All experiments in this study were performed in Institute of Neurobiology, Medical School of Xi’an Jiaotong University. One-day-old newborn Sprague-Dawley rats were used in this study. Rats were supplied by the center of experimental animals, Medical School of Xi’an Jiaotong University. RPCs from neural retinas were isolated and cultured in serum-free Dulbecco's modified Eagle medium/F12 medium containing N-2 supplement, B-27 serum-free supplement, epidermal growth factor, basic fibroblast growth factor (Gibco, USA), and 100 U/ml penicillin and streptomycin (Hyclone, USA). Cells were incubated in 25 cm2 culture bottles at 37°C in 5% CO2 environment.

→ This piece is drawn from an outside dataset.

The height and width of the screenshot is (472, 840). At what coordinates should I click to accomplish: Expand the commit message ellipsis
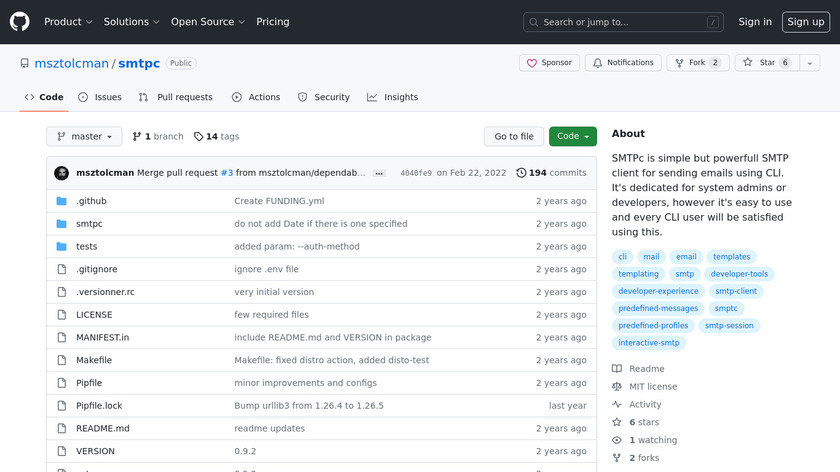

Neurospheres were formed after 2–3 days of culture, were disaggregated with TrypLE Select (Gibco) at 37°C for 3 min, and cultured in 6-well cell plates. The hypoxia groups were cultured under the condition of 37°C, 94% N2 + 5% CO2+1% O2 for 6 h, which was used in previous experiments.[22] RPCs were observed under inverted phase contrast microscope (Leica DMI3000B, Leica Microsystems GmbH, Wetzlar, Germany).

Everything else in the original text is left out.